** start READING TEXT **

Google is consolidating it's Policies, and Facebook is continuing to roll out the new Timeline. Both developments could be seen as aiming to organize data better and so make things more convenient. Which sounds great, until you read things like:
"If you haven’t been keeping up with how Timeline will change your Facebook experience, then you are in for one heck of a surprise. As ReadWriteWeb so aptly states, “Timeline turns the profile into an illustrated, browsable history of a user’s entire life, with major milestones and little moments smartly chosen by Facebook’s algorithm.”
Prior to timeline, Facebook stalkers would have to manually sort through pages and pages of wall postings to find out the personal details of your Facebook activity. Timeline drastically simplifies this process."
From Facecrooks (a blog which monitors scams and nuisances that appear on Facebook)
"By combining the wealth of personal data it already holds, Google is enhancing its ability to run targeted ads which allows it to compete with Facebook, which already shows ads based on a users’ interaction with brands.
For example, the blog post says Google will now be able to “provide reminders that you’re going to be late for a meeting based on your location, your calendar and an understanding of what the traffic is like that day.”
Not all users will be comfortable letting Google take such control over their lives, despite its claims that it is trying to “help you by sharing more of your information.”
The theme is that better-organized data might not be "better" from the customers' point of view. Or at least might have a downside.

** end READING TEXT **
** start GIVEN RECORDS **

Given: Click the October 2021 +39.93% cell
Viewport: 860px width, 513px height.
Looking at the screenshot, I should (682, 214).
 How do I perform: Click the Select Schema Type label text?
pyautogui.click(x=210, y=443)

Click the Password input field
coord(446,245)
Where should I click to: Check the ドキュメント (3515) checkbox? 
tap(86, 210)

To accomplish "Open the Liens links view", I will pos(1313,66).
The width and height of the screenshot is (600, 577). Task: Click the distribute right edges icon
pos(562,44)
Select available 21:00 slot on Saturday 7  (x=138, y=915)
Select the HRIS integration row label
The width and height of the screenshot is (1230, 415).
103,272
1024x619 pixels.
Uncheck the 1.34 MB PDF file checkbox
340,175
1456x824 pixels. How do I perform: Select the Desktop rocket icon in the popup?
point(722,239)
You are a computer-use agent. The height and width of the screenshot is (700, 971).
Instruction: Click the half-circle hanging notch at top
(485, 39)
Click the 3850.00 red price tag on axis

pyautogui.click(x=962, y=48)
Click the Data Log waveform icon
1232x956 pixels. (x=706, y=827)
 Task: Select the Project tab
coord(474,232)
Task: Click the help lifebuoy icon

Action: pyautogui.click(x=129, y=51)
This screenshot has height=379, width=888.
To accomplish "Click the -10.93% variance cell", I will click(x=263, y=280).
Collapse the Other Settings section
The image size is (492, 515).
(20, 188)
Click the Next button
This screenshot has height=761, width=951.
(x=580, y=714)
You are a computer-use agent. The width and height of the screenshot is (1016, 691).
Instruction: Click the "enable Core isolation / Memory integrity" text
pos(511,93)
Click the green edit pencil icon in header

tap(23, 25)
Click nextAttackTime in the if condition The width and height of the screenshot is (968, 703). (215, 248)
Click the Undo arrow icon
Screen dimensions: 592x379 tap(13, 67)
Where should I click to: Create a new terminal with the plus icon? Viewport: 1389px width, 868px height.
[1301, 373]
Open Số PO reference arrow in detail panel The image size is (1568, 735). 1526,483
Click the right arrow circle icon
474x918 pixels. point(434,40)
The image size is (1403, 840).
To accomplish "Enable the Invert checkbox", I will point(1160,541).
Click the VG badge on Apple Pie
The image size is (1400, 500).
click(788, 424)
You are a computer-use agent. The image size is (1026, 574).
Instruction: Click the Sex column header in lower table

** end GIVEN RECORDS **

> WHAT YOU WILL DO:
1 - Reproduce the passage on Google and Facebook organizing user data word for word, from start to finish.
2 - In the records, take the part that opens with the line containing "1456x824 pixels. How" and closes with the line containing "click(788, 424)", and swap "icon" for "symbol" throughout, leaving everything else unchanged. Output only those lines.
The passage and the records are unrelated to each other.

> EXPECTED RESULTS:
1 -
Google is consolidating it's Policies, and Facebook is continuing to roll out the new Timeline. Both developments could be seen as aiming to organize data better and so make things more convenient. Which sounds great, until you read things like:
"If you haven’t been keeping up with how Timeline will change your Facebook experience, then you are in for one heck of a surprise. As ReadWriteWeb so aptly states, “Timeline turns the profile into an illustrated, browsable history of a user’s entire life, with major milestones and little moments smartly chosen by Facebook’s algorithm.”
Prior to timeline, Facebook stalkers would have to manually sort through pages and pages of wall postings to find out the personal details of your Facebook activity. Timeline drastically simplifies this process."
From Facecrooks (a blog which monitors scams and nuisances that appear on Facebook)
"By combining the wealth of personal data it already holds, Google is enhancing its ability to run targeted ads which allows it to compete with Facebook, which already shows ads based on a users’ interaction with brands.
For example, the blog post says Google will now be able to “provide reminders that you’re going to be late for a meeting based on your location, your calendar and an understanding of what the traffic is like that day.”
Not all users will be comfortable letting Google take such control over their lives, despite its claims that it is trying to “help you by sharing more of your information.”
The theme is that better-organized data might not be "better" from the customers' point of view. Or at least might have a downside.

2 -
1456x824 pixels. How do I perform: Select the Desktop rocket symbol in the popup?
point(722,239)
You are a computer-use agent. The height and width of the screenshot is (700, 971).
Instruction: Click the half-circle hanging notch at top
(485, 39)
Click the 3850.00 red price tag on axis

pyautogui.click(x=962, y=48)
Click the Data Log waveform symbol
1232x956 pixels. (x=706, y=827)
 Task: Select the Project tab
coord(474,232)
Task: Click the help lifebuoy symbol

Action: pyautogui.click(x=129, y=51)
This screenshot has height=379, width=888.
To accomplish "Click the -10.93% variance cell", I will click(x=263, y=280).
Collapse the Other Settings section
The image size is (492, 515).
(20, 188)
Click the Next button
This screenshot has height=761, width=951.
(x=580, y=714)
You are a computer-use agent. The width and height of the screenshot is (1016, 691).
Instruction: Click the "enable Core isolation / Memory integrity" text
pos(511,93)
Click the green edit pencil symbol in header

tap(23, 25)
Click nextAttackTime in the if condition The width and height of the screenshot is (968, 703). (215, 248)
Click the Undo arrow symbol
Screen dimensions: 592x379 tap(13, 67)
Where should I click to: Create a new terminal with the plus symbol? Viewport: 1389px width, 868px height.
[1301, 373]
Open Số PO reference arrow in detail panel The image size is (1568, 735). 1526,483
Click the right arrow circle symbol
474x918 pixels. point(434,40)
The image size is (1403, 840).
To accomplish "Enable the Invert checkbox", I will point(1160,541).
Click the VG badge on Apple Pie
The image size is (1400, 500).
click(788, 424)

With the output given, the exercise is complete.